50:50 collateral rule to be more strictly enforced from now onwards?

Hi @SachinSingh,

Regulations mandate that 50% of the margin can come from collateral margin and the remaining 50% has to be in cash. If cash margin is not available, it can be funded by the broker’s funds. At Zerodha, if you don’t have the 50% cash requirement, we fund the same and charge a nominal interest of 0.05% per day.

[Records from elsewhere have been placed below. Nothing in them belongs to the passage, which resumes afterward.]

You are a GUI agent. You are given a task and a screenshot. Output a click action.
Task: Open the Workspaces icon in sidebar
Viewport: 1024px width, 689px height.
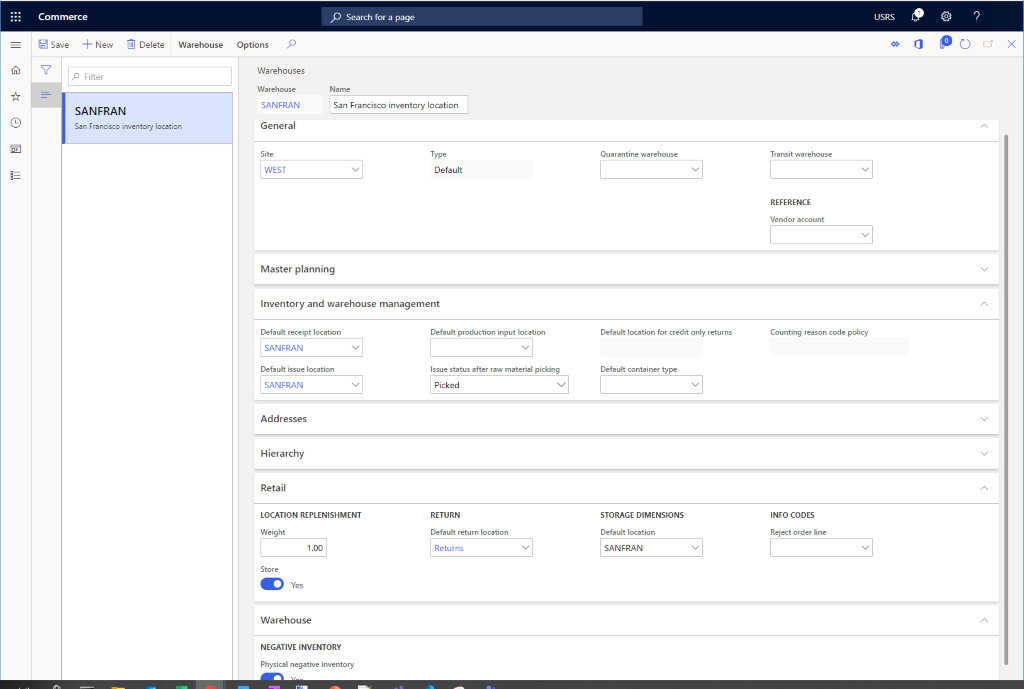15,149
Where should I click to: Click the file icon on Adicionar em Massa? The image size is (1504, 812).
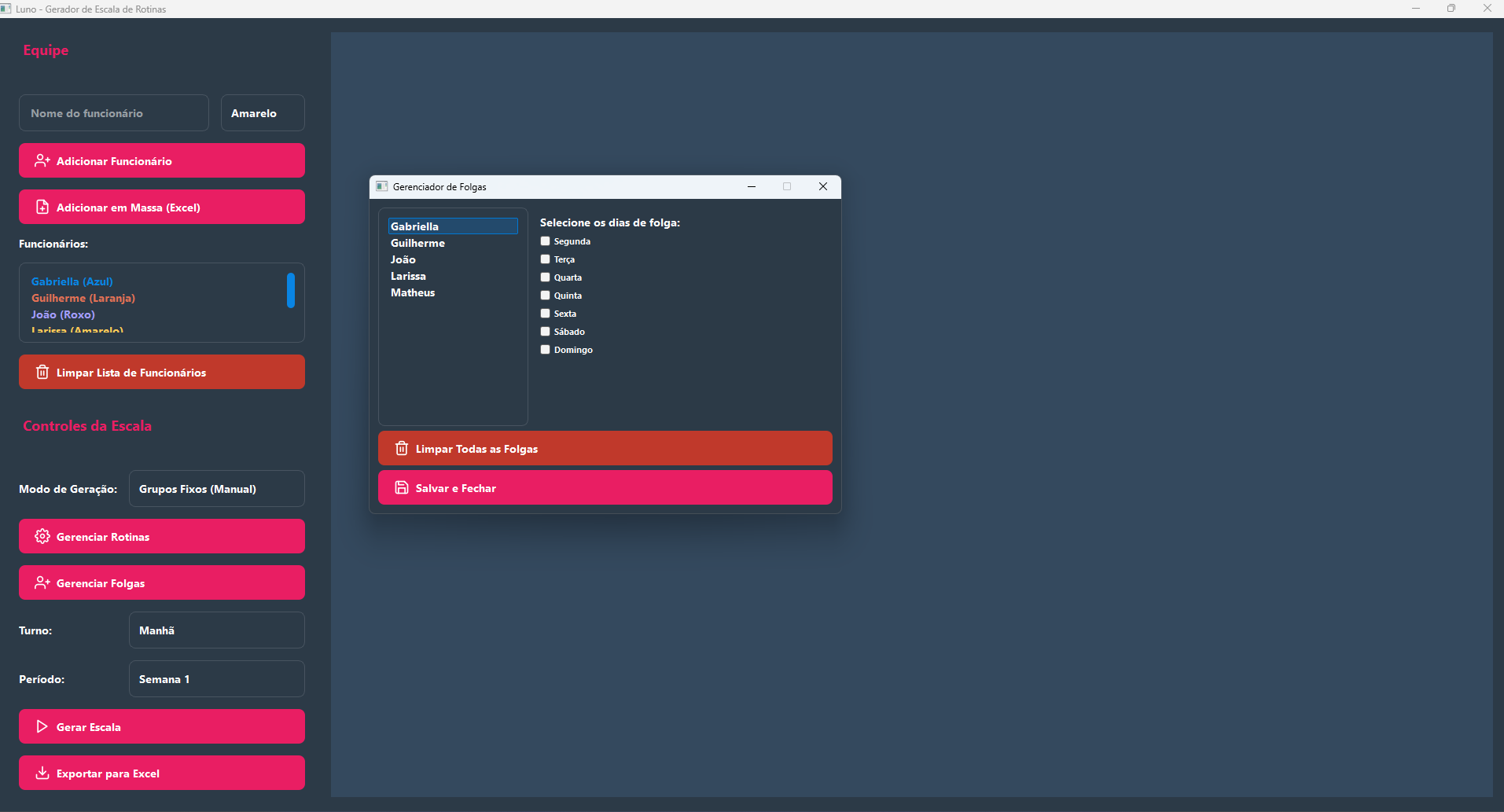[42, 208]

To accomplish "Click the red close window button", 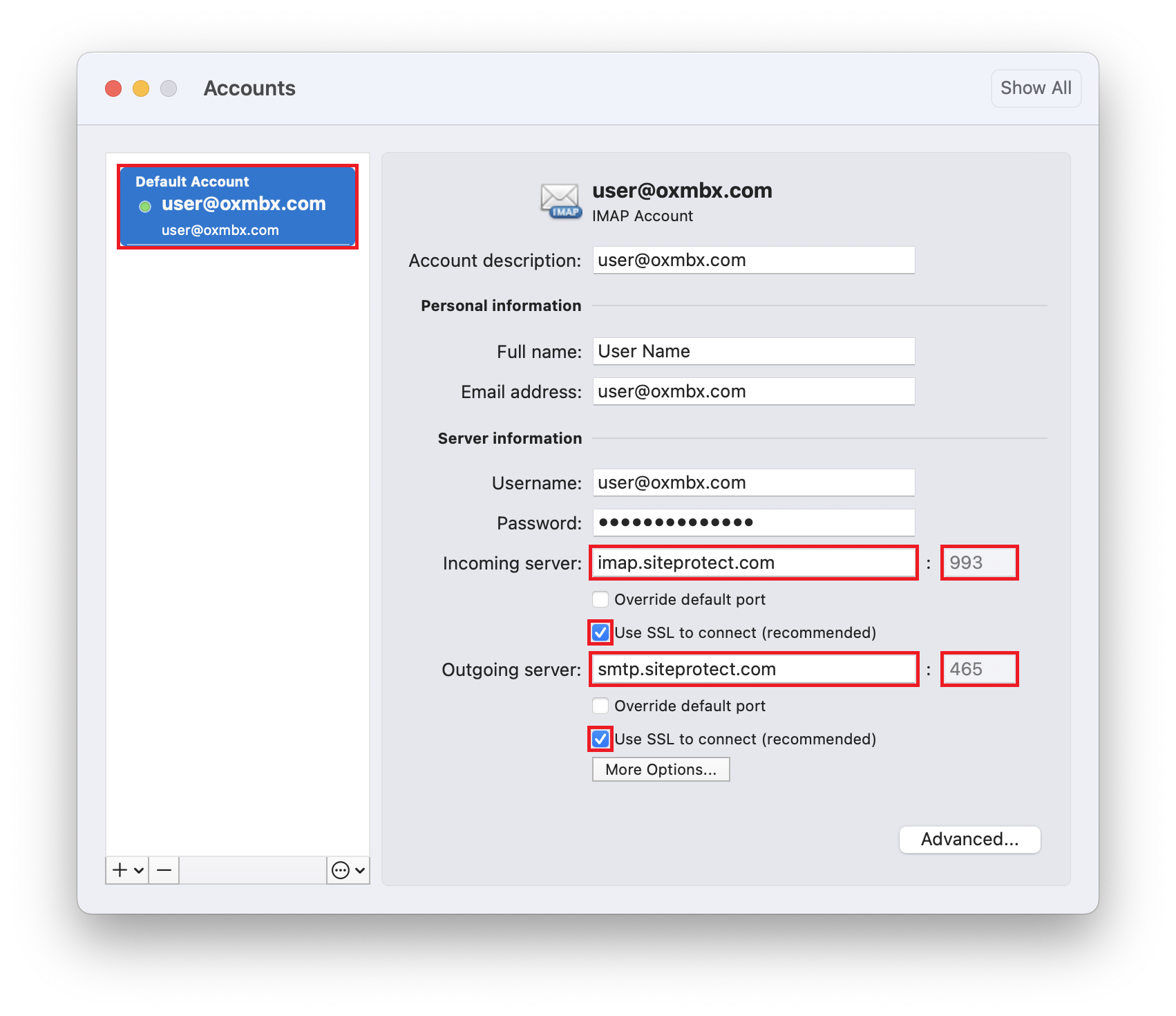I will 113,88.
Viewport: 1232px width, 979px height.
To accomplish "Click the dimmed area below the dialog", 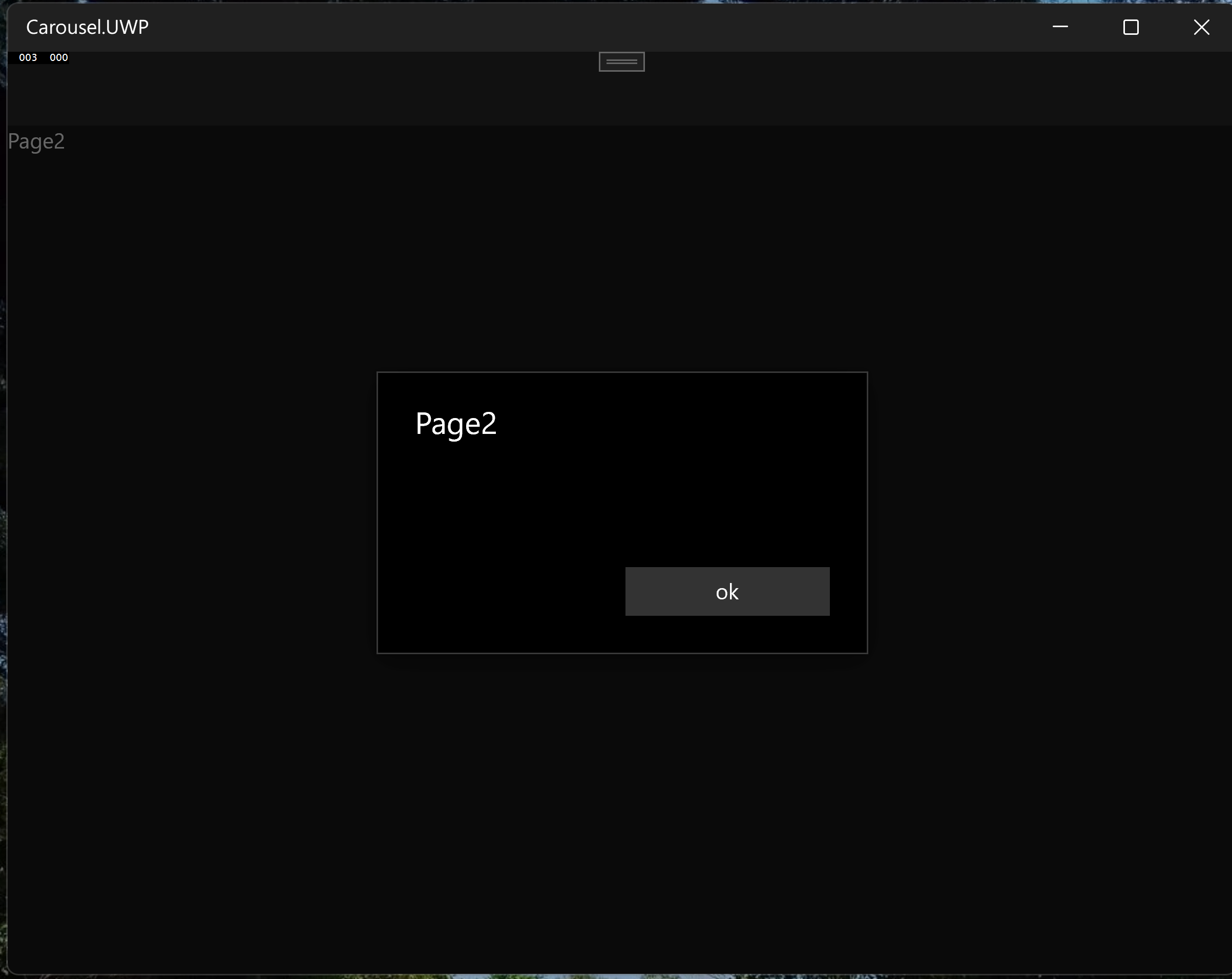I will click(622, 811).
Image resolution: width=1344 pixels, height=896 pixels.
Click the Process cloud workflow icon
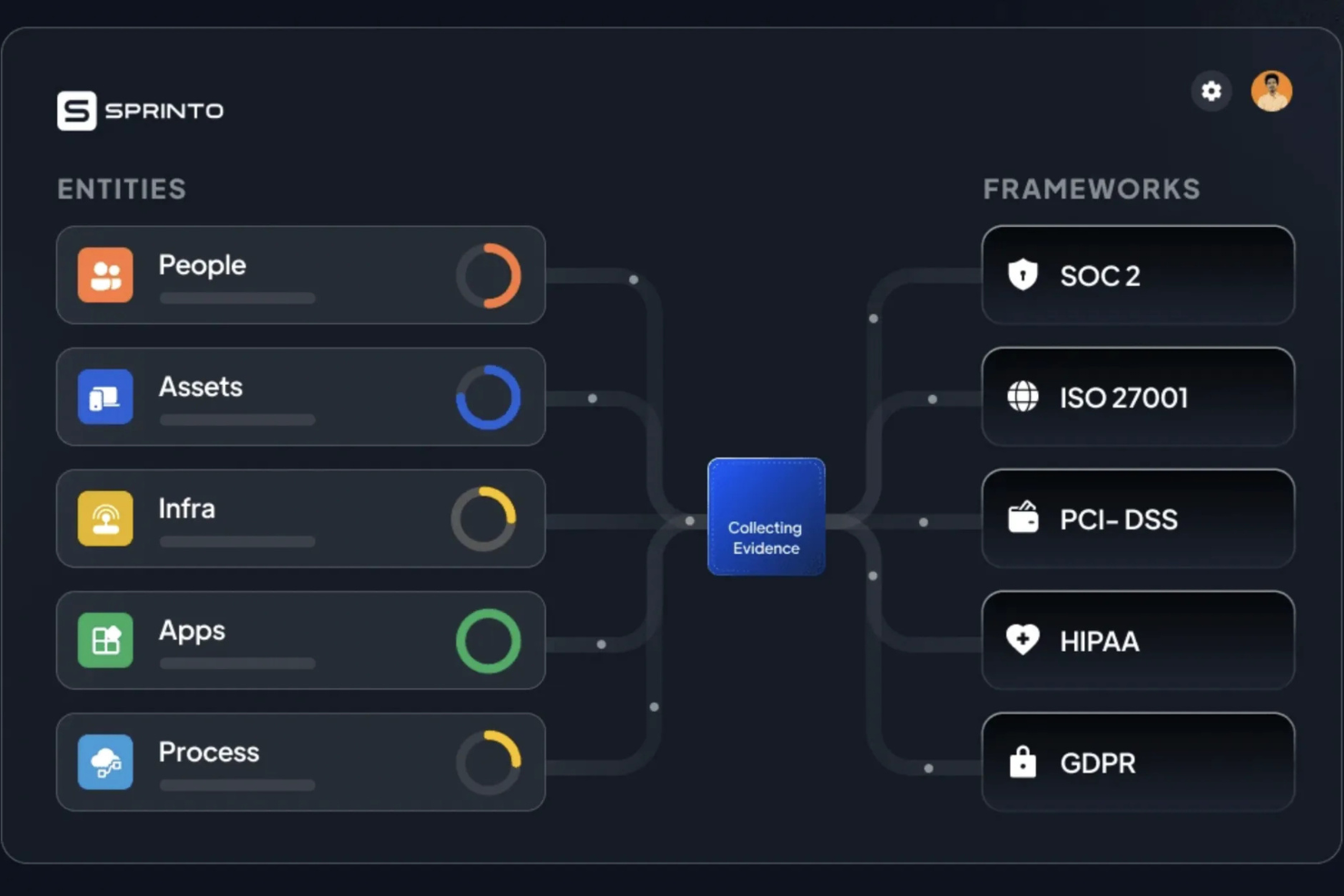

What has changed recently with this SEBI circular(Annexure 3 Page 16) is that brokers are required to allocate cash and collateral margins on a client-by-client basis instead of at the broker level.
For example, if client A has Rs 200 collateral and client B, C, and D have Rs 100 cash each. The broker now has Rs 200 collateral margin and Rs 300 cash margin.
Client A, B, C, D all take FO positions requiring margins of Rs. 100 each. The exchange will block 50% of this from the collateral margin and 50% from the cash margin. So Rs 200 collateral and Rs 200 cash.
From December 1st, it will be on a client level, so for B, C and D, exchange will block their respective cash margins of Rs 100 each. For A, Rs 50 collateral margin will be blocked and Rs 50 will be additionally blocked from the broker’s funds maintained at the exchange.

TLDR; At Zerodha, there won’t be any change to our clients due to this regulation as it is a back-office allocation change of funds.